Christopher McQuarrie had to direct portions of Mission: Impossible 7 remotely as he had to self-isolate amid the Covid-19 pandemic.
Production on the latest instalment of Tom Cruise’s beloved action franchise was badly hit by the coronavirus, having to shut down shortly after filming got underway early last year. Cruise and McQuarrie moved heaven and Earth to restart filming in the U.K. that summer, with cast and crew quarantining and abiding by strict Covid-19 safety protocols.
According to one of the film’s stars, Cary Elwes, the filmmaker even went as far as directing via computer when contact tracers informed him he may have been close to someone with the virus.
“I don’t think I am saying anything new when I say that the production had some difficulties and they had to shut down,” Elwes, whose role in the film is yet to be revealed, told The Hollywood Reporter.
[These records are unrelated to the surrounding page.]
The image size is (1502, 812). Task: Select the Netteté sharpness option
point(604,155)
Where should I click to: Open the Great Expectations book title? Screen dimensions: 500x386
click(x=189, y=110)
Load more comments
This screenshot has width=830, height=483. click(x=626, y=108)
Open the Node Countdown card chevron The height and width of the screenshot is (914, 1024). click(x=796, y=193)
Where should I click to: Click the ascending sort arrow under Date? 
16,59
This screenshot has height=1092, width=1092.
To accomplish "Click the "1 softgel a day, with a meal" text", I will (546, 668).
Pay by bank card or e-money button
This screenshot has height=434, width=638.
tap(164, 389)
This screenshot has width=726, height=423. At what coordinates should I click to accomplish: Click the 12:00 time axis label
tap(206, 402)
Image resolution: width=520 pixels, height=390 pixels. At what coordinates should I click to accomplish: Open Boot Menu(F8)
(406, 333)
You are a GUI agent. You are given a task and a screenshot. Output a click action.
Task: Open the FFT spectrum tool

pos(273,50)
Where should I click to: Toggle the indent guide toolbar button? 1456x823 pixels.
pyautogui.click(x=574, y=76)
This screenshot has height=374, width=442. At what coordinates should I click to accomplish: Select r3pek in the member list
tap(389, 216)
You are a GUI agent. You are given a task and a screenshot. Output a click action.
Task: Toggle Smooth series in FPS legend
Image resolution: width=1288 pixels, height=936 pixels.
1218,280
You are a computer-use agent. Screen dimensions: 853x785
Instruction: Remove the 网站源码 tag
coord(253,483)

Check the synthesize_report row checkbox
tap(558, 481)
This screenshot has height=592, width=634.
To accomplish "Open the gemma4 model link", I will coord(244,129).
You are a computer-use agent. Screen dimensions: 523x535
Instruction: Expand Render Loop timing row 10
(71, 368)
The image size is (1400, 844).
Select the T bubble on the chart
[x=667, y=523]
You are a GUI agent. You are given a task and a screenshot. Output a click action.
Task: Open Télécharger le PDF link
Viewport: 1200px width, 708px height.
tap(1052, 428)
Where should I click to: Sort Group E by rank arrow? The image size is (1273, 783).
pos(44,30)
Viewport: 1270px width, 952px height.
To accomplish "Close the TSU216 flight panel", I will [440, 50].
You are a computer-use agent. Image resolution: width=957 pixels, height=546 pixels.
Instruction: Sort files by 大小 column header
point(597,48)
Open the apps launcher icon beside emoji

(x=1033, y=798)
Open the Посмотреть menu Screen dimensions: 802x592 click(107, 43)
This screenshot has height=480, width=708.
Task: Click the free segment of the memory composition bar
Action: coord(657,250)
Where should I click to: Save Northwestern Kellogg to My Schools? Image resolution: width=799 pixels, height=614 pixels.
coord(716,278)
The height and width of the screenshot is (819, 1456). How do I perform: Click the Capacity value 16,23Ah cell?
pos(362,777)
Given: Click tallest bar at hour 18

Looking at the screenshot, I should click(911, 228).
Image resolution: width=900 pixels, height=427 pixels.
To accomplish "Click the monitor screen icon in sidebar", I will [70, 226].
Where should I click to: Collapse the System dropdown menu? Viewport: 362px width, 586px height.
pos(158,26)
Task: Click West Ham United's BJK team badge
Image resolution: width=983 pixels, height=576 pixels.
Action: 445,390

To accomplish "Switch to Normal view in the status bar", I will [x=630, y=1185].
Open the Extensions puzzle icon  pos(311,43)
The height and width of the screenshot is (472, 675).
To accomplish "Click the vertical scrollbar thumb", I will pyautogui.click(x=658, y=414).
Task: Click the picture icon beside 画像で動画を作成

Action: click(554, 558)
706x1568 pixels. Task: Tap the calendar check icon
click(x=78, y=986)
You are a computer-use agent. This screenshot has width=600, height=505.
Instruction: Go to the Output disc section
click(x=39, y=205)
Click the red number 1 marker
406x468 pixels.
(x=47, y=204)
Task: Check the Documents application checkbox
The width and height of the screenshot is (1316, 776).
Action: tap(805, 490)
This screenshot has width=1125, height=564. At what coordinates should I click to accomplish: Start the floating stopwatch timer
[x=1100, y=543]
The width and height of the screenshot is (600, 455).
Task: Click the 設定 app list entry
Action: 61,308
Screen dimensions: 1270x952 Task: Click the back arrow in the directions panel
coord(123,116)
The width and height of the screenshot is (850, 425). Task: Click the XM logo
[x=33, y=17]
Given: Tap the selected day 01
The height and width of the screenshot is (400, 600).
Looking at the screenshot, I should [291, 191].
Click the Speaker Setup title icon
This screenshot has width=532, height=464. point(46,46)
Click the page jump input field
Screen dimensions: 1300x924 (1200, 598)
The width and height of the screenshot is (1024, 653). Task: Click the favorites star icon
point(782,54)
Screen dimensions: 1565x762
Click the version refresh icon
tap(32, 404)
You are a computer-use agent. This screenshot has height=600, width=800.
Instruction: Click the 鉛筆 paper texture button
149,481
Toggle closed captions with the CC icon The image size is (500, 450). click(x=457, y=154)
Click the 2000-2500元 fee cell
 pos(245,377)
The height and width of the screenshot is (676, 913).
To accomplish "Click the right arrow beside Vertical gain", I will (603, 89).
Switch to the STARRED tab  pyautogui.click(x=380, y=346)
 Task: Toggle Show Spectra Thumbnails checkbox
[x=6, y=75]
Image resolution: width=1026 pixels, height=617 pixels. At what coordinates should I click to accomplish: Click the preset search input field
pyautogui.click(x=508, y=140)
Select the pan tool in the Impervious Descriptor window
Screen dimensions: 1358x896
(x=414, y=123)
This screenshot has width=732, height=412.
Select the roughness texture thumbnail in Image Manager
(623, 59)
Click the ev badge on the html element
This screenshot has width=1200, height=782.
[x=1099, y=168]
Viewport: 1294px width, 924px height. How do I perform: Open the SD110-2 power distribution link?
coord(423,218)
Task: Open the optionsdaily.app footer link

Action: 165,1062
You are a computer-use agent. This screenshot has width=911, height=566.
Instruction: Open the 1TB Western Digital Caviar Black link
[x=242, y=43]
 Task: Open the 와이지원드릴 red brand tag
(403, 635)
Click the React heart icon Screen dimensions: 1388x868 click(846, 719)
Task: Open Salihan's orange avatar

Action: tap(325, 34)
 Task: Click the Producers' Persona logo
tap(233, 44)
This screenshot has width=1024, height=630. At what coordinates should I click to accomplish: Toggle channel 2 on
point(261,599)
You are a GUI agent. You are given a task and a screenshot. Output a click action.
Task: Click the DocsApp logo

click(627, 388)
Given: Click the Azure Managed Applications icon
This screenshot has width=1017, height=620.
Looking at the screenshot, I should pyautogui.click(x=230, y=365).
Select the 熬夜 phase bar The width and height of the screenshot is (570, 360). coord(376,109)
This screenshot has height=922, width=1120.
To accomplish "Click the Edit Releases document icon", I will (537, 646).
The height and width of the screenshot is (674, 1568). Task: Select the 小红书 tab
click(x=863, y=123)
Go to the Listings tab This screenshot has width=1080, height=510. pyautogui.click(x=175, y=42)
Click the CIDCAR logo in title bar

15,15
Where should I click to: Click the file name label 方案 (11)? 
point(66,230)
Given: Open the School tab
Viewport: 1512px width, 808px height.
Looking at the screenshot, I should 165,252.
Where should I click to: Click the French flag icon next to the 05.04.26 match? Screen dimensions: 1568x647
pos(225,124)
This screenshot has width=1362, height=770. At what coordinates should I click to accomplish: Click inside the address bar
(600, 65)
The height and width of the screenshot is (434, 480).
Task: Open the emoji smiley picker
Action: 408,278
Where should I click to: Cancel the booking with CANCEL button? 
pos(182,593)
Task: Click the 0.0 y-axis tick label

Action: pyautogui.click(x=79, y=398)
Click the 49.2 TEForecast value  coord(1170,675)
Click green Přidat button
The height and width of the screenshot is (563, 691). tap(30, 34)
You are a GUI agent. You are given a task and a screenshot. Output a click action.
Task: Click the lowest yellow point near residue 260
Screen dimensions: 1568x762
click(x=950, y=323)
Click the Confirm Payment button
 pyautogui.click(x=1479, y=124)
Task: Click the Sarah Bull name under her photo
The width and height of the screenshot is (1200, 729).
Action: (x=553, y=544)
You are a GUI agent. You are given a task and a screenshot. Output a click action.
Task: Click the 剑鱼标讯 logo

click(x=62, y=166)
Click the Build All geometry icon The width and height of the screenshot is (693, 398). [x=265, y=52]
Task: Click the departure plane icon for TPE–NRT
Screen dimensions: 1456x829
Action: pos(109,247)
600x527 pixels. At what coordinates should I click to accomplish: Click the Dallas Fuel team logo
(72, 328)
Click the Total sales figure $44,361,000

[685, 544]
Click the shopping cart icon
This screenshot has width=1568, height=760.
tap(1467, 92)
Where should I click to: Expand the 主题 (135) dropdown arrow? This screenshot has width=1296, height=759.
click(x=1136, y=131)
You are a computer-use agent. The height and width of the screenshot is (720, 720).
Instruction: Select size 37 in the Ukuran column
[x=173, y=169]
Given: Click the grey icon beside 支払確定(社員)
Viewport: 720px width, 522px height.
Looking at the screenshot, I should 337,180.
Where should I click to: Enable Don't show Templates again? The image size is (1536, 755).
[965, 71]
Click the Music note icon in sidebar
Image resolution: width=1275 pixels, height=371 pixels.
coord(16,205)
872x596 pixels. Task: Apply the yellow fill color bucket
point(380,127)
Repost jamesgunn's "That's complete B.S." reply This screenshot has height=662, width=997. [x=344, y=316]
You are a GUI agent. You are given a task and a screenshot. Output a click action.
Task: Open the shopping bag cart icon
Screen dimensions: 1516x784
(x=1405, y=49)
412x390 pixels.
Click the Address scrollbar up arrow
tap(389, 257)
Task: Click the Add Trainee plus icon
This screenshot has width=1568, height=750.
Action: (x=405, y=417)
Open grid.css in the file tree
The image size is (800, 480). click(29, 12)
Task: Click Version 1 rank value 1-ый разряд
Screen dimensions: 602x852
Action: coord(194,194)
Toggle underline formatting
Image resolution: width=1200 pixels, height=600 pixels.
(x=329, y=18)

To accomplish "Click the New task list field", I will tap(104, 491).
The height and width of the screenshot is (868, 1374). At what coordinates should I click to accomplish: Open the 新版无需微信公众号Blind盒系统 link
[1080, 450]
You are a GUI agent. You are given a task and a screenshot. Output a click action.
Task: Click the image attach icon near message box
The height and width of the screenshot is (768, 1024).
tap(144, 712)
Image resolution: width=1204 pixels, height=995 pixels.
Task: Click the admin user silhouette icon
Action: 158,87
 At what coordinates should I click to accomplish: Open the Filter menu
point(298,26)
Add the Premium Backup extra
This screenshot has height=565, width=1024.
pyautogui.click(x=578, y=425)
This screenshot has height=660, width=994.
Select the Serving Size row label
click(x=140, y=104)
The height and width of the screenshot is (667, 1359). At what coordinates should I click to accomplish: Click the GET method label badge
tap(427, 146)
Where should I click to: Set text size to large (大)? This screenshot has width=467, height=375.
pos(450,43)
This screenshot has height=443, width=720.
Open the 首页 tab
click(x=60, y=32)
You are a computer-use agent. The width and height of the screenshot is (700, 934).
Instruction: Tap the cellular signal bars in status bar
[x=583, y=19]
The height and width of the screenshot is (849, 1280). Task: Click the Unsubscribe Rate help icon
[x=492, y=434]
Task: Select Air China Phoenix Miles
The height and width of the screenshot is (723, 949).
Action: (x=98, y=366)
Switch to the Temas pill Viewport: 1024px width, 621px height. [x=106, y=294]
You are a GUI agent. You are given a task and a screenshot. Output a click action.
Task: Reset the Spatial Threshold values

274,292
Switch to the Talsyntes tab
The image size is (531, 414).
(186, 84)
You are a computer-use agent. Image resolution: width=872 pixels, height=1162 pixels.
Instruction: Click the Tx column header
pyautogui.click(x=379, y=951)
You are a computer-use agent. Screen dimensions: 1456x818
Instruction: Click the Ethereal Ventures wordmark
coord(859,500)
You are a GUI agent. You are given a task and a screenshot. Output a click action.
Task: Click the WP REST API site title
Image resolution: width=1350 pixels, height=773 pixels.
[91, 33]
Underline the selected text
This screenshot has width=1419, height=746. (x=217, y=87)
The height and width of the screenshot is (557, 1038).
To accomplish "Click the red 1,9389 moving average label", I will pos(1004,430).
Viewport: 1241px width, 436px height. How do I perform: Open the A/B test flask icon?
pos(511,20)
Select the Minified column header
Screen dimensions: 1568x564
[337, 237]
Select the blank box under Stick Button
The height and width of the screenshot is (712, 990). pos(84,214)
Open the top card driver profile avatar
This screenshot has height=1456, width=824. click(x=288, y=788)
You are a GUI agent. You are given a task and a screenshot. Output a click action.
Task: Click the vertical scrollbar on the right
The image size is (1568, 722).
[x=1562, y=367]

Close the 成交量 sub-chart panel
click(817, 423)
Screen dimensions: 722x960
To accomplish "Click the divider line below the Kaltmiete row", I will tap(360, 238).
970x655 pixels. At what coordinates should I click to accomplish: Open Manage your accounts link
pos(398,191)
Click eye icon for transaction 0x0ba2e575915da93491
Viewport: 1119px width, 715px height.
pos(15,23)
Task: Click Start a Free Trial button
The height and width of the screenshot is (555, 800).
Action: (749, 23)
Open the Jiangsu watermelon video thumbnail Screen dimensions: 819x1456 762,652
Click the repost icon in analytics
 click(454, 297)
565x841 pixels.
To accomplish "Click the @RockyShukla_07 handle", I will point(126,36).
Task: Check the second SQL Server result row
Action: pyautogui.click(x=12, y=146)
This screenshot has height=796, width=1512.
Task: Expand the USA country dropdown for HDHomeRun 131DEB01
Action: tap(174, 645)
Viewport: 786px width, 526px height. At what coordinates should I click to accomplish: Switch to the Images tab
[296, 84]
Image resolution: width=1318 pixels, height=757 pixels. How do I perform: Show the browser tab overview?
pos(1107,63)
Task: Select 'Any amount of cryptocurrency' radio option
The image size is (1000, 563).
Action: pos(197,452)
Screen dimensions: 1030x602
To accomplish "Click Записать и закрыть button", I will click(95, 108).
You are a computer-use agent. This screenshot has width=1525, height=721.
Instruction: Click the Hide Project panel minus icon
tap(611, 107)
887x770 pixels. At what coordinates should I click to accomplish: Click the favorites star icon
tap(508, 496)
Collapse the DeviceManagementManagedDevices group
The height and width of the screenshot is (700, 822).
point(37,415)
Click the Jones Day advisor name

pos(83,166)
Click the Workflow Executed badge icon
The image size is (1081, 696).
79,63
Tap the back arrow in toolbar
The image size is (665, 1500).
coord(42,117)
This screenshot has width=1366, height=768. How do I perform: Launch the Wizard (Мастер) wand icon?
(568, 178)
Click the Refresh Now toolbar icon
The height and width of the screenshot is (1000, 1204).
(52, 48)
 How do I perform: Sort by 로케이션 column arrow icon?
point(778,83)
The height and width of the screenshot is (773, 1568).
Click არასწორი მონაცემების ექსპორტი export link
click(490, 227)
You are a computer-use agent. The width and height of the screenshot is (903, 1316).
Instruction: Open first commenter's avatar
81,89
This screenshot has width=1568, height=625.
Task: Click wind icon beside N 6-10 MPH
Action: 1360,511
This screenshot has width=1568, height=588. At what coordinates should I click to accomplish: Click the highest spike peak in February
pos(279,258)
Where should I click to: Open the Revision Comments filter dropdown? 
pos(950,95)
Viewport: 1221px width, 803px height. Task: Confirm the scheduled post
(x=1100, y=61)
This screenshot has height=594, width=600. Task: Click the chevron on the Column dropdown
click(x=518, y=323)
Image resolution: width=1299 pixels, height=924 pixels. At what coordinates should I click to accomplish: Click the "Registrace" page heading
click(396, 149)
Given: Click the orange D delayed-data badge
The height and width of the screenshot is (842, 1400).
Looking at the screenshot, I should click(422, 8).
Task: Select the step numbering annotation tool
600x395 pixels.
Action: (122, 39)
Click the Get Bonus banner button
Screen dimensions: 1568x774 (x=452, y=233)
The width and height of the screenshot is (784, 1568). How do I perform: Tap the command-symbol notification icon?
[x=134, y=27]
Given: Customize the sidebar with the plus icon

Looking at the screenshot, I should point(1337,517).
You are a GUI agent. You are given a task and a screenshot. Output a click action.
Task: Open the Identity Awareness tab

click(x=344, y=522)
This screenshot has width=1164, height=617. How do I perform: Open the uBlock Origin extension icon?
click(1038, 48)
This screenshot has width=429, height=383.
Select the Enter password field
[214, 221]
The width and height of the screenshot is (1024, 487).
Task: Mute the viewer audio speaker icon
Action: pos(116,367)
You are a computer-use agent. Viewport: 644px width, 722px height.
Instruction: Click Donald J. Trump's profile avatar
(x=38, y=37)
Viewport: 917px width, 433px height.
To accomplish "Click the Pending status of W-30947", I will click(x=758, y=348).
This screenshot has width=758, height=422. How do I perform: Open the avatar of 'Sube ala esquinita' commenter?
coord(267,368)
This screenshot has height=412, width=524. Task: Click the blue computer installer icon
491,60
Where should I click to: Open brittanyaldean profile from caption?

“So Chris McQuarrie had to direct from his computer at home because he had been contact-traced. And that is a testament to how brilliant he is, that he was able to do it. He said, ‘Look, I never want to do it again’ – but he managed it. We got it done. And it is going to be the biggest Mission of them all, there is no question about it. No question.”
Cruise, who also acts as a producer on the films, has previously said he felt a personal responsibility to finish production, as doing so saved film industry jobs.
“I am responsible for thousands, if not tens of thousands, of jobs,” he told Empire magazine. “All my friends in the industry, people that are in distribution, and my crew were like, ‘What are we going to do? I could lose my house!’ So I told the studio and I told the industry, ‘We’re going back. We’re going to get everyone back to work. We’re going to start shooting in the summer. And we’re going to figure out how to do it safely.'”
Mission: Impossible 7 will debut in cinemas in September 2022.